Riddle me this

Found this today while playing around, thought people might enjoy this riddle.

$> echo test.c
typedef int foo;
int main()
  foo foo = 1;
  return (foo) +0;
$> gcc -Wall -o test test.c && ./test && echo $?

What does this print?

  1. 0
  2. 1
  3. Some compilation warnings, then 0.
  4. Some compilation warnings, then 1.
  5. It doesn’t compile.

I’ll put an answer in the comments.


#1 Benjamin Otte on 10.17.19 at 22:56

The answer is (2) – it successfully compiles and then returns 1.

The reason is that the local definition of foo shadows the global typedef once it is declared, so (foo) evaluates to (1) and not to an (int) cast.
Compiling with -Wshadow (which is not included in -Wall) would cause a warning about shadowing.
Moving the declaration of the variable out of main() and into the global scope would cause compilation to fail.

#2 Lars on 10.18.19 at 06:01

I think you meant “cat test.c”, not “echo test.c”

#3 antoniof on 10.18.19 at 08:14

`+0` gave it away for me.

`return (foo) -1;` might better fool readers.

#4 Black_Fox on 10.18.19 at 08:29

Since ./test returns 1, the && doesn’t happen and nothing is printed :-)

#5 Sam Thursfield on 10.18.19 at 19:09

I guessed (3) — but no!

#6 Cornel Panceac on 10.20.19 at 04:42

Actually for me it does not print anything.
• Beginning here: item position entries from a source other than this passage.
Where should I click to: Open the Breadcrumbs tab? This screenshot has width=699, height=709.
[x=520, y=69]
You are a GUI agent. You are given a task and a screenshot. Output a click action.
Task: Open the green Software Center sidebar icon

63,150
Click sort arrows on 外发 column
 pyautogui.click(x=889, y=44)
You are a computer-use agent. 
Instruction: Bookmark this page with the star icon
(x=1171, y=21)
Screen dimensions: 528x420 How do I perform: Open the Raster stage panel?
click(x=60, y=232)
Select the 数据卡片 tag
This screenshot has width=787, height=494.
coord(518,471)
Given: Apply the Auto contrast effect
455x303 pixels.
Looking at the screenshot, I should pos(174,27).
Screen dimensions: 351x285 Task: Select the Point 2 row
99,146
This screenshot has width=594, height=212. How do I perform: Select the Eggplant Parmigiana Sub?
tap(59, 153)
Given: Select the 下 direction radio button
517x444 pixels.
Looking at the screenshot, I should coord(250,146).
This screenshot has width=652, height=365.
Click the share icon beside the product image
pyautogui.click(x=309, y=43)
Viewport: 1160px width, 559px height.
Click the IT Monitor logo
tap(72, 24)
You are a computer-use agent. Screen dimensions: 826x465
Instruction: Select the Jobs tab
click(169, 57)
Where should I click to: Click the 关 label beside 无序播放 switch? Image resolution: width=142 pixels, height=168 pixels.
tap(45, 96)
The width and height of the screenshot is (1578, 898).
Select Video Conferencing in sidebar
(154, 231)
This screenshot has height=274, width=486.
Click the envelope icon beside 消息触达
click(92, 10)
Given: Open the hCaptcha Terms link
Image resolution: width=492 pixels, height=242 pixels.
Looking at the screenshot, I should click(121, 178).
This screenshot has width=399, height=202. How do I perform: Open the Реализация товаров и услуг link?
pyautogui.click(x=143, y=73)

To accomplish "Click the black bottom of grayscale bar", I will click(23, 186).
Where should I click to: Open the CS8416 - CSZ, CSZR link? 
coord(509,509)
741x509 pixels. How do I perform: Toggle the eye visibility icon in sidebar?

This is probably because ./test ends with exit code ‘1’.

Changing the line like this, prints ‘1’:
$ gcc -Wall -o test test.c && ./test ; echo $?

I confirm -W shadow behaviour.

#7 Ingmar on 10.21.19 at 15:19

6) It doesn’t print anything.

As && only executes the right-hand command after successful execution of the left-hand command and ./test exits with exit code 1, echo $? will not be executed ;-)

#8 Herb on 10.21.19 at 23:51

The answer is None of the above. It doesn’t print anything at all. The exit code of ./test is non-zero, so because of the && following it the echo command doesn’t get executed.